» **Problem description**:
With pictures left out, retype the lines from the start of the records through the one that contains "Task: Open 'Click here : goto statement' link".

» **Exercise input**:
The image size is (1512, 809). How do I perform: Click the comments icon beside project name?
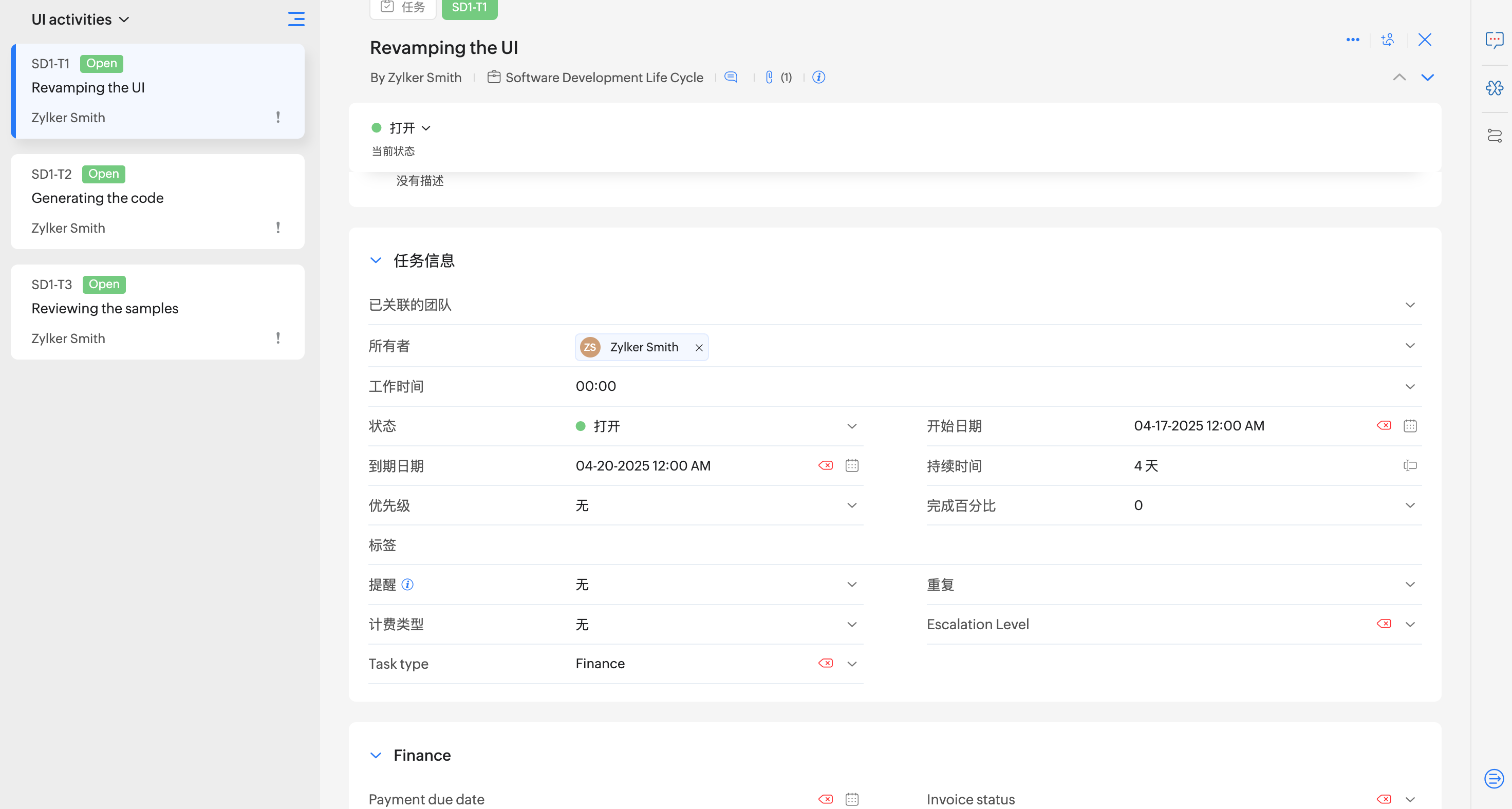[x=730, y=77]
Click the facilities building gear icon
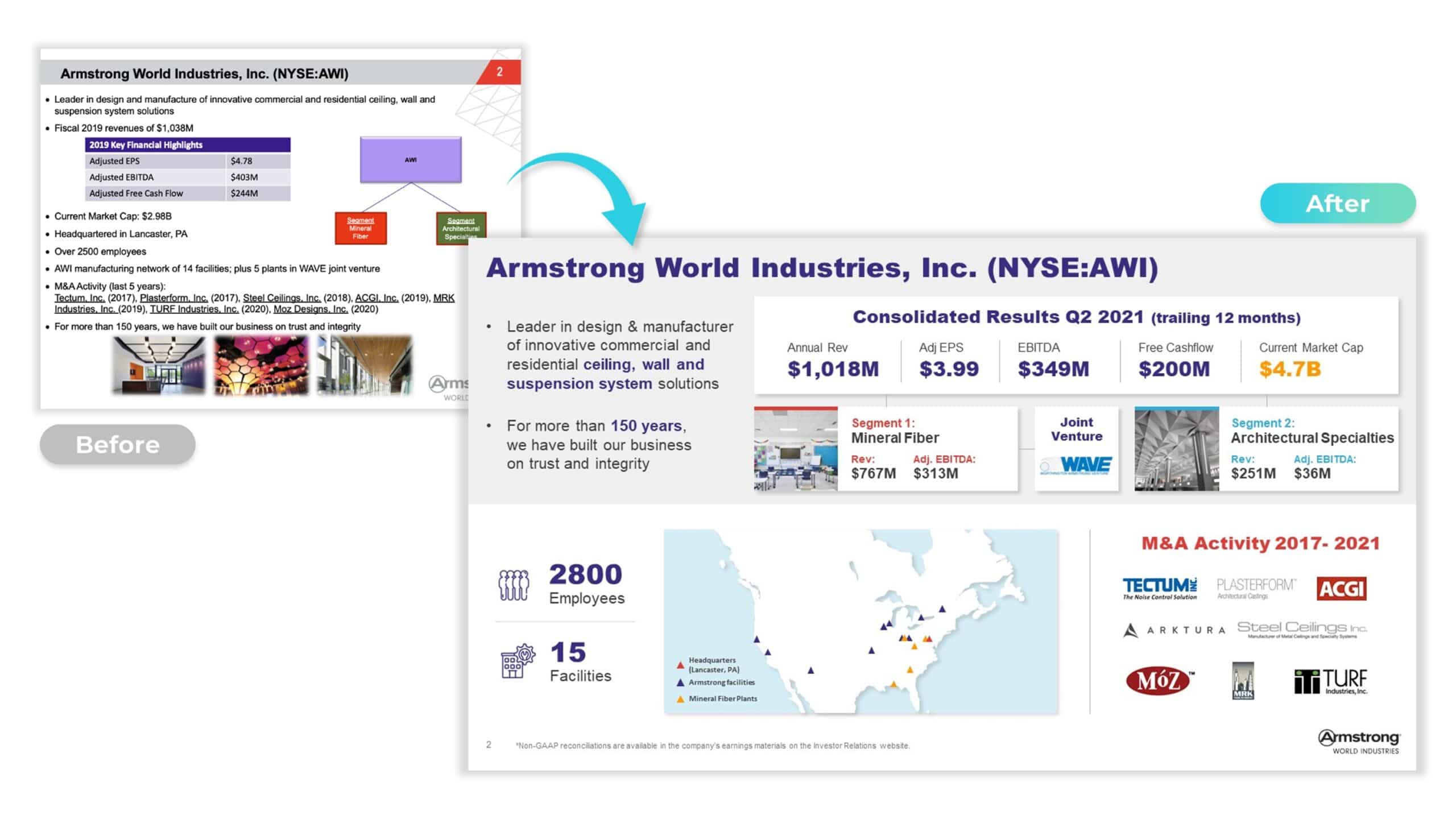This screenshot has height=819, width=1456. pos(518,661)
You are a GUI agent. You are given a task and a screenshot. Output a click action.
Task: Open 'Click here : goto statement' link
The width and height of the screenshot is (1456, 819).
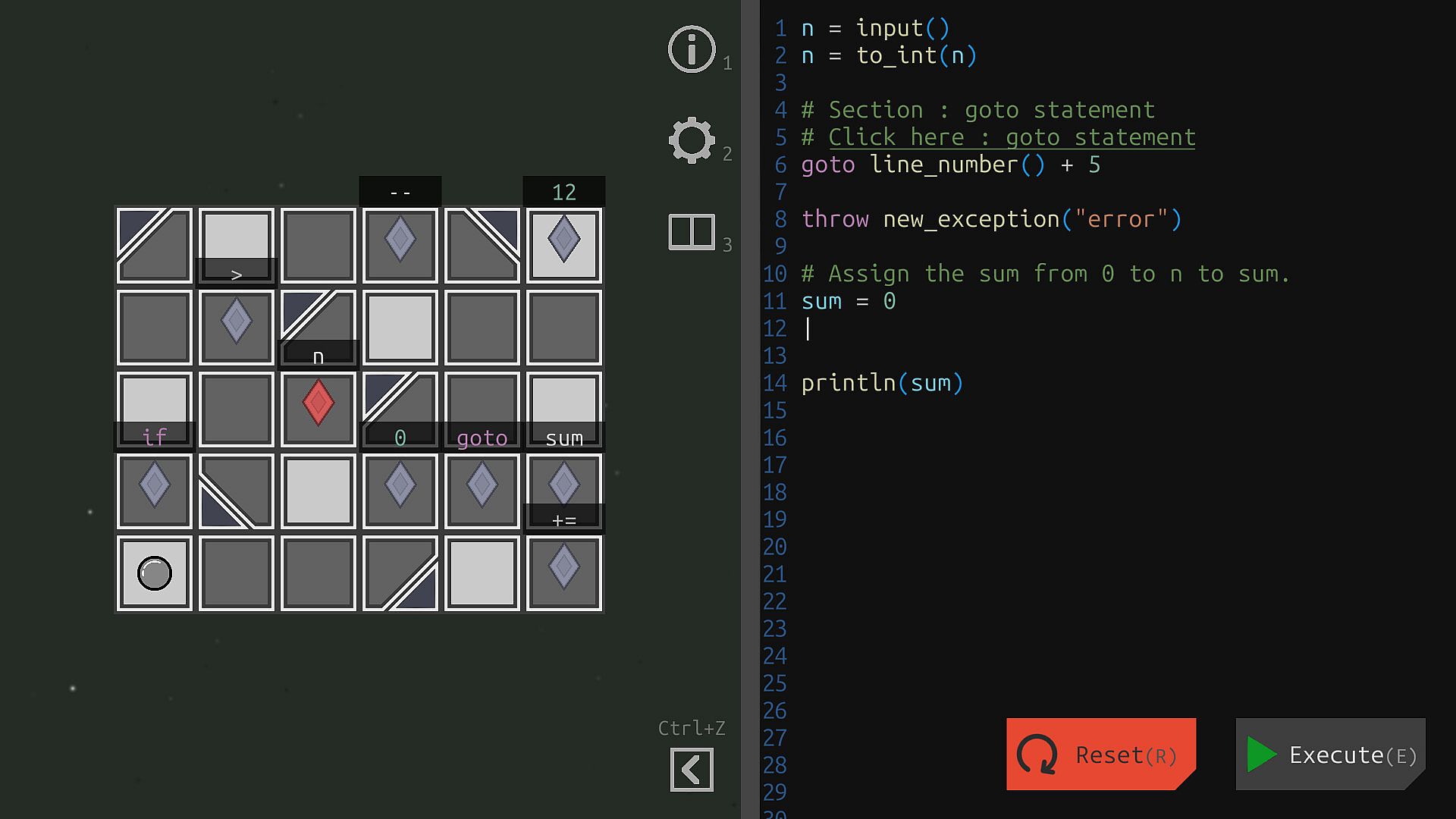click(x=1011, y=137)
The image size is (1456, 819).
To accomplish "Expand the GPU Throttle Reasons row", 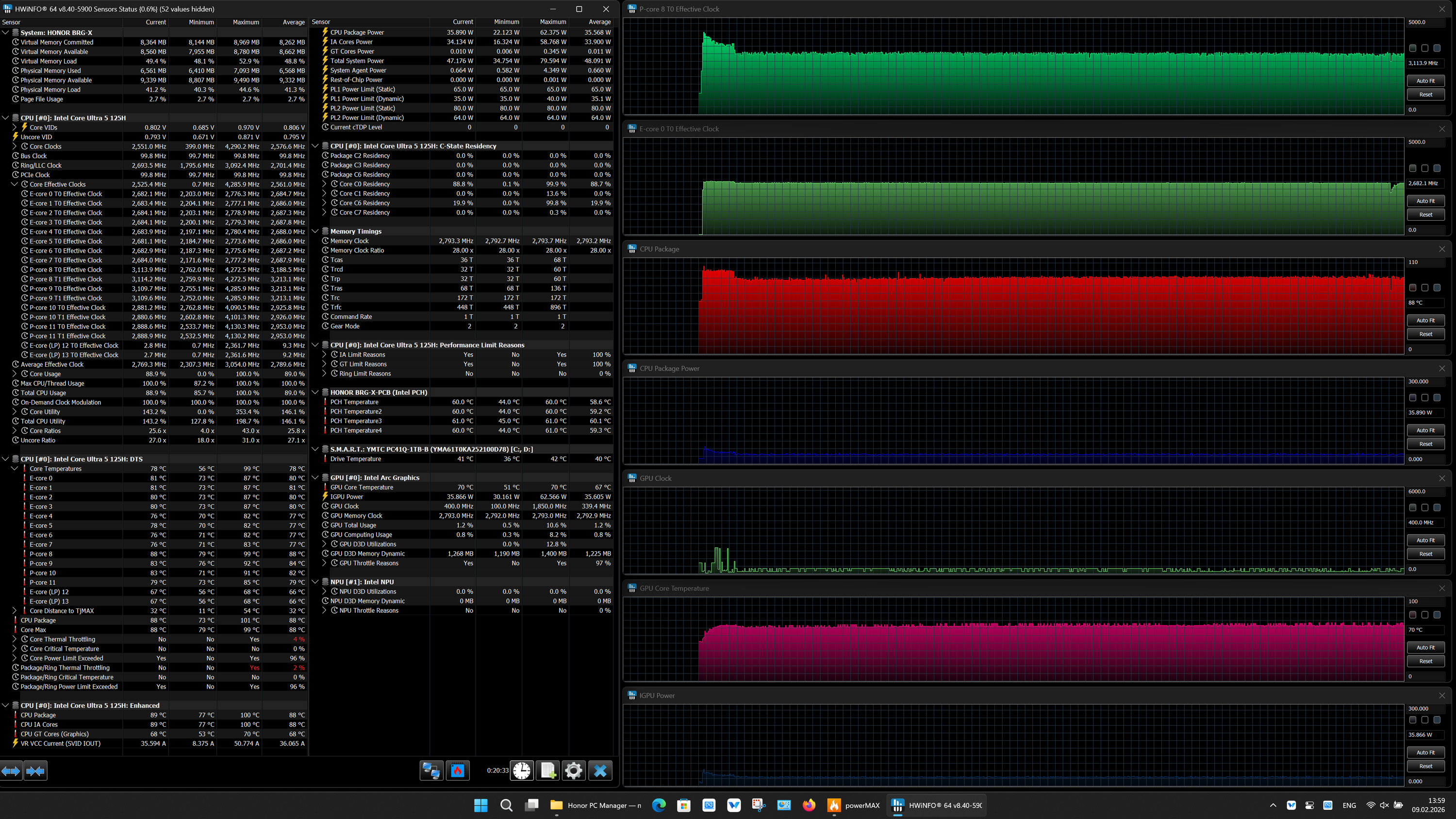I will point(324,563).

» **Response area**:
The image size is (1512, 809). How do I perform: Click the comments icon beside project name?
[x=730, y=77]
Click the facilities building gear icon
This screenshot has height=819, width=1456. pos(518,661)
You are a GUI agent. You are given a task and a screenshot. Output a click action.
Task: Open 'Click here : goto statement' link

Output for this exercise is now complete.